Start of EXERCISE INPUTS
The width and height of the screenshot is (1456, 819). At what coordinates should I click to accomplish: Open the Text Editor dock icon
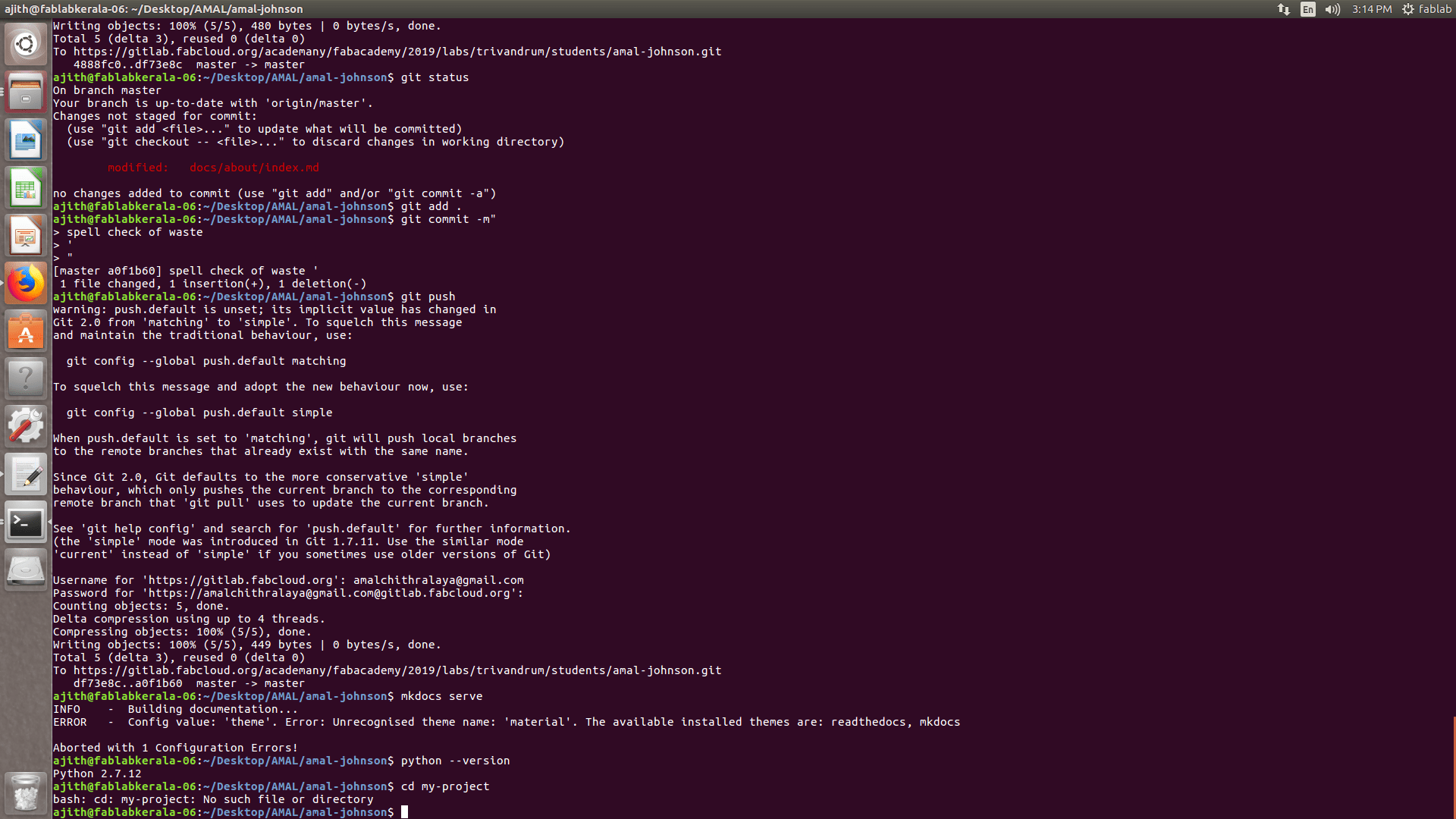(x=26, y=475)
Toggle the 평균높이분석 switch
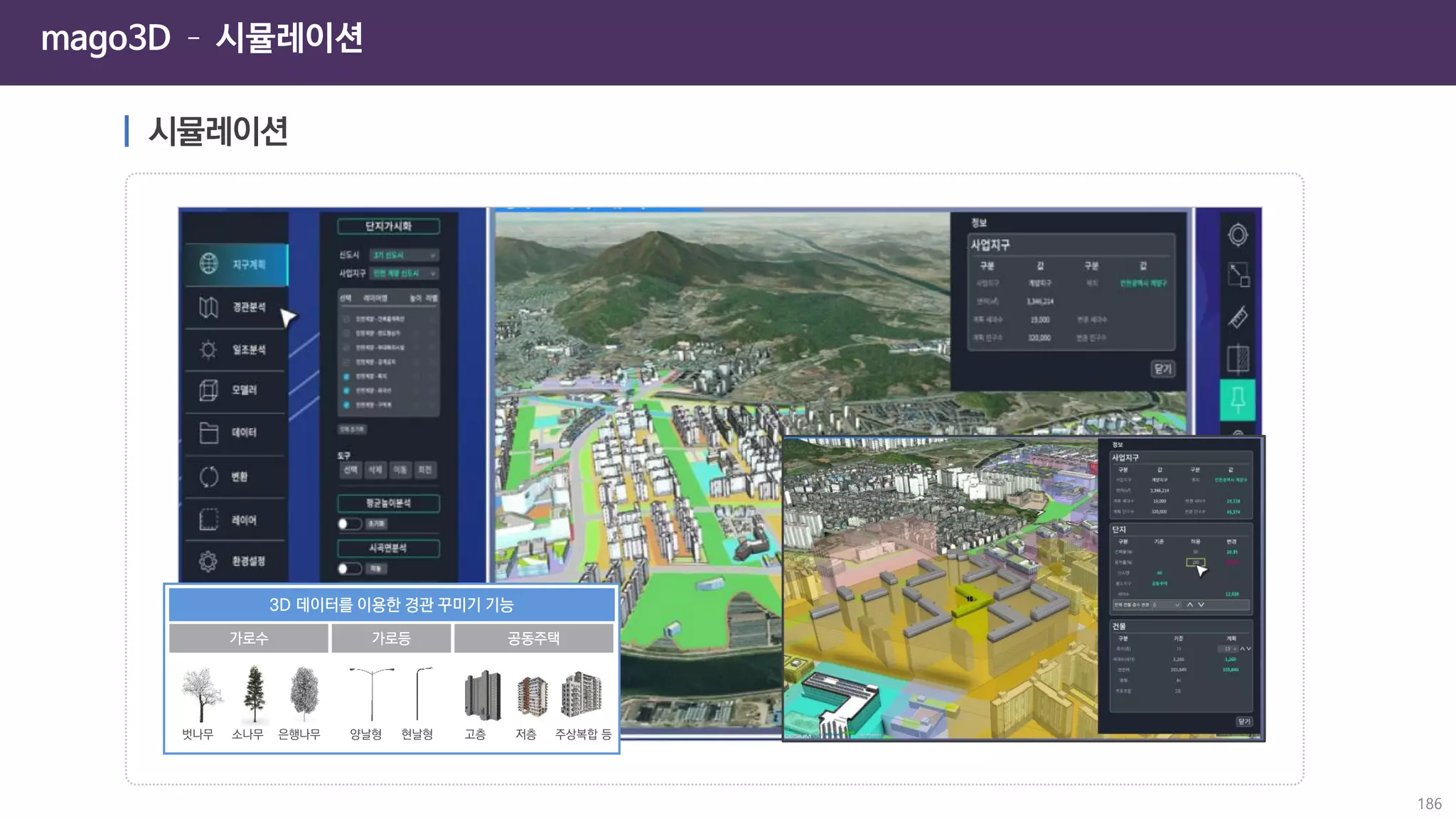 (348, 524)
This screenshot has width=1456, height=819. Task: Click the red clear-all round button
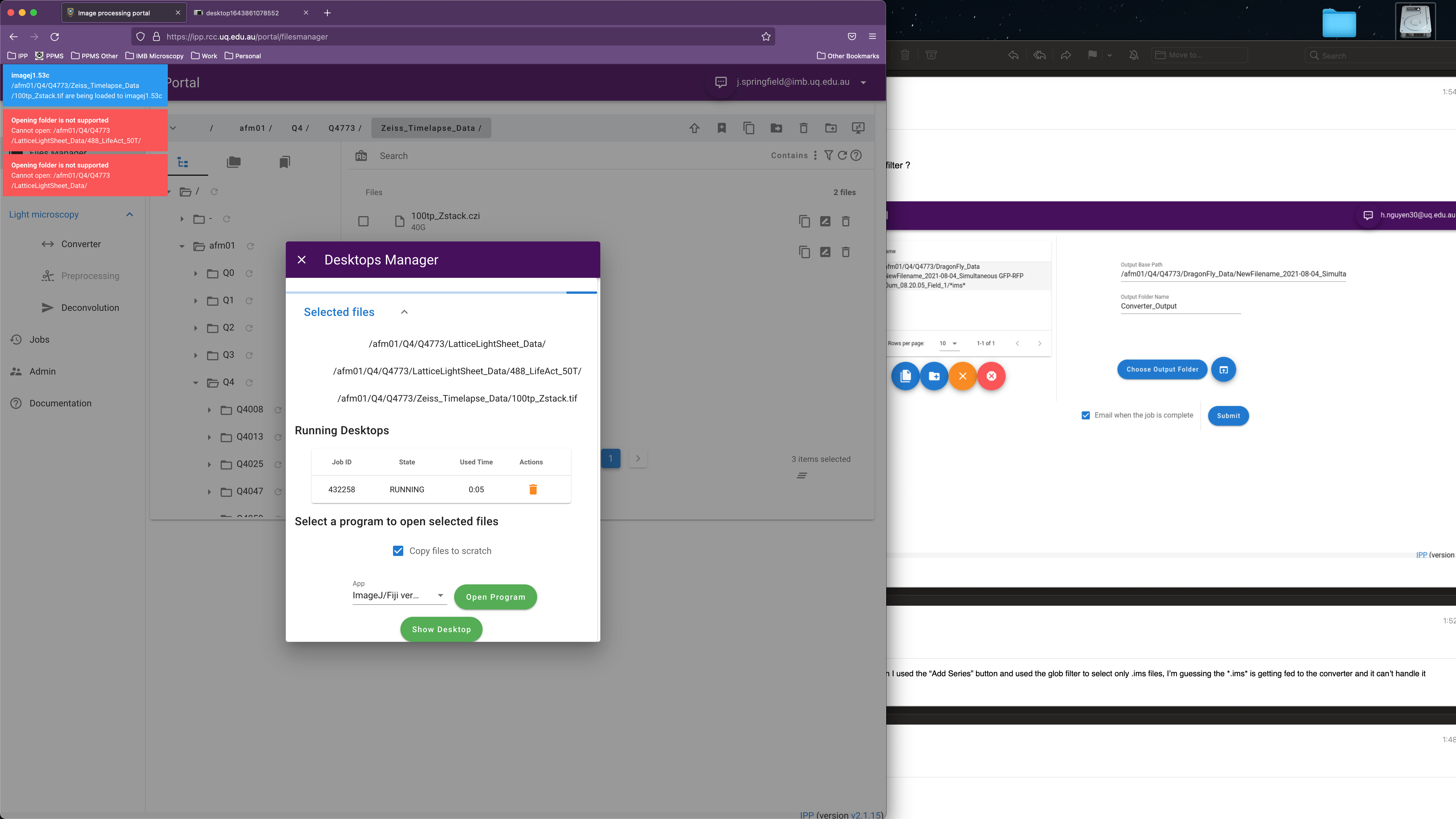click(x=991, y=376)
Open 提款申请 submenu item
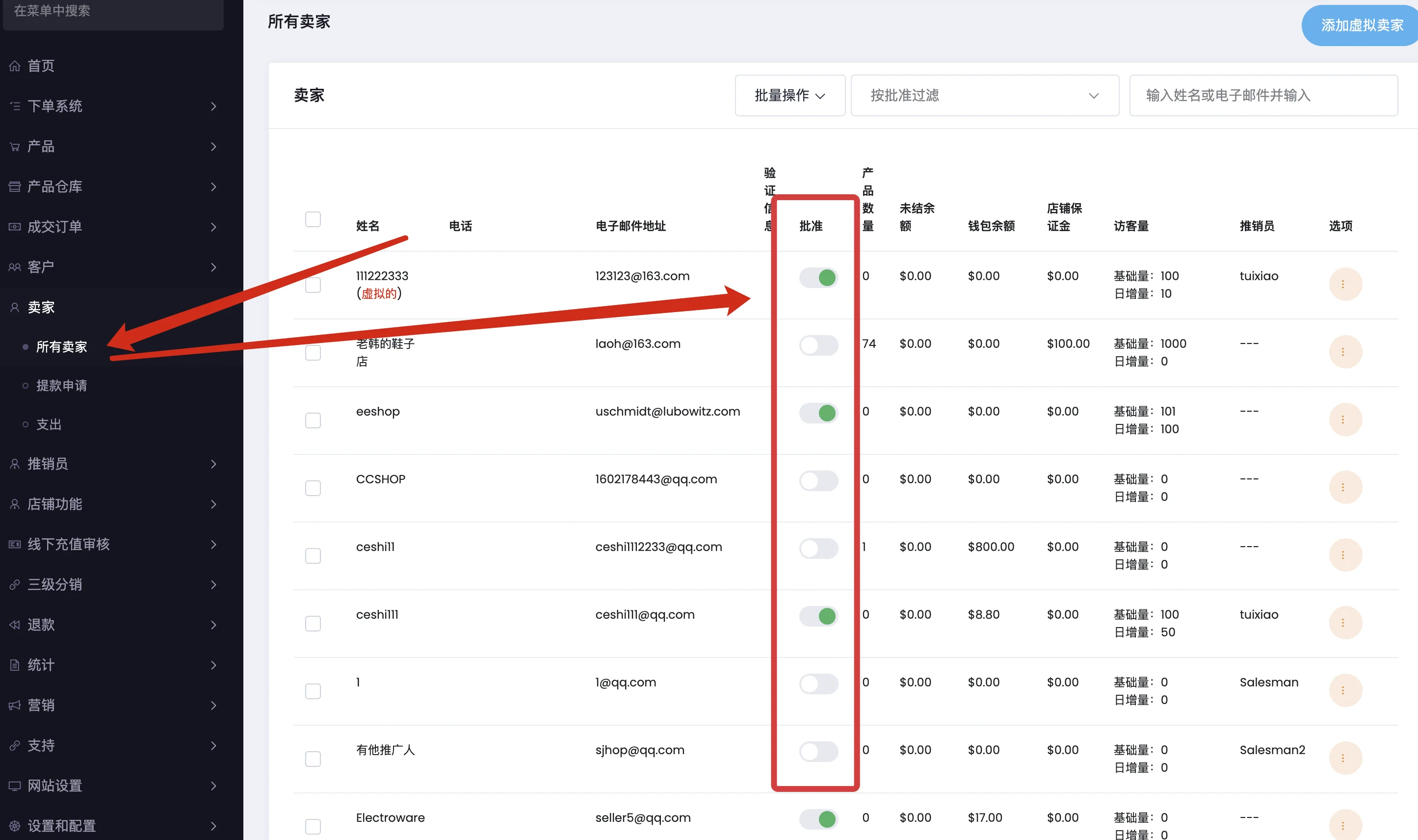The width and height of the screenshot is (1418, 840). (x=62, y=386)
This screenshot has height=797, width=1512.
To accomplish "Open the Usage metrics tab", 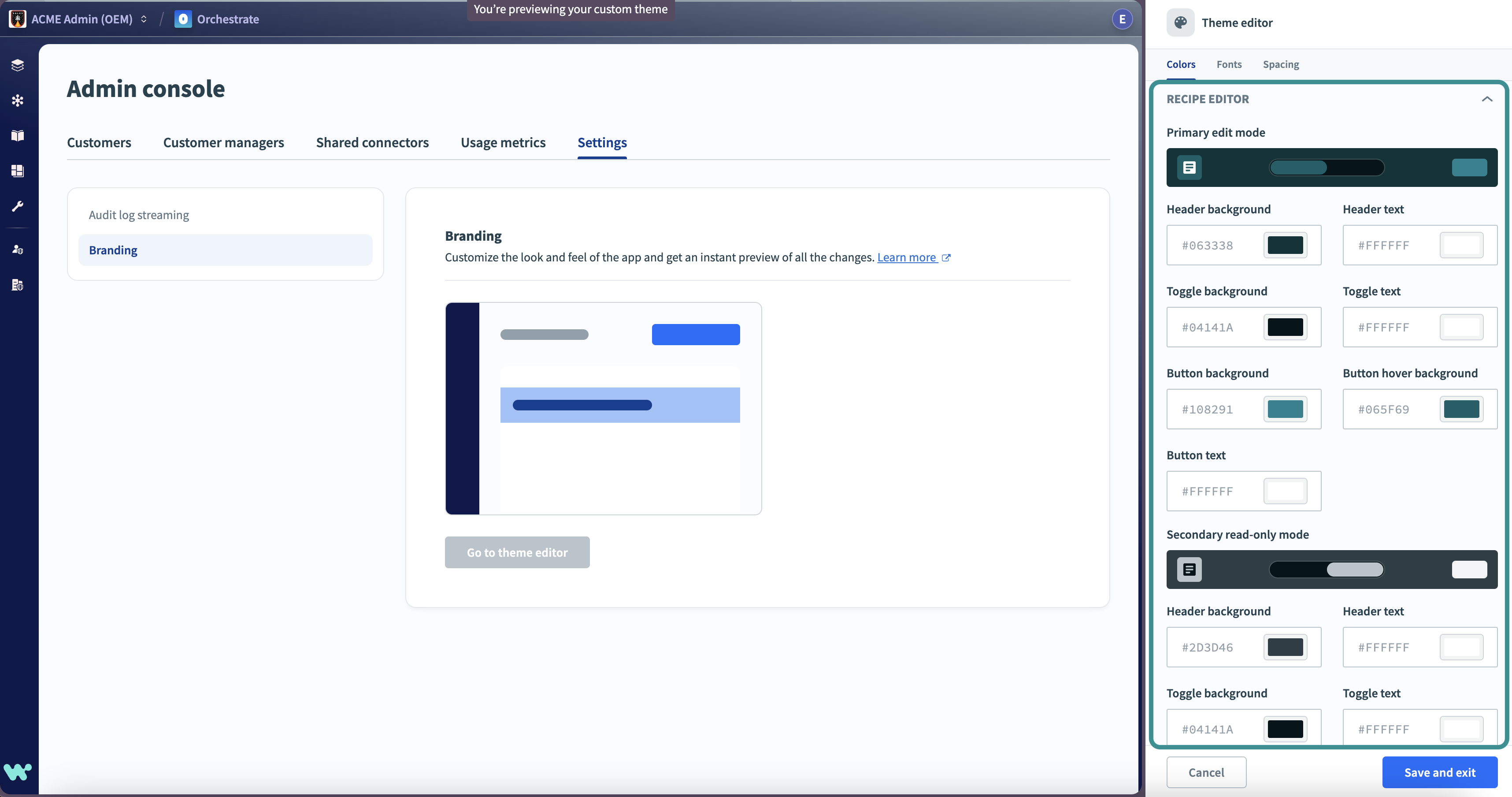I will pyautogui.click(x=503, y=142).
End of EXERCISE INPUTS
Could you reproduce exactly, and only, the lines from the start of the records through the line containing "This screenshot has height=797, width=1512.", leaving out the pictures?

The width and height of the screenshot is (1456, 819). At what coordinates should I click to accomplish: Open the Text Editor dock icon
(x=26, y=475)
Toggle the 평균높이분석 switch
 (348, 524)
This screenshot has width=1456, height=819. Task: Click the red clear-all round button
click(x=991, y=376)
Open 提款申请 submenu item
The width and height of the screenshot is (1418, 840). (x=62, y=386)
This screenshot has height=797, width=1512.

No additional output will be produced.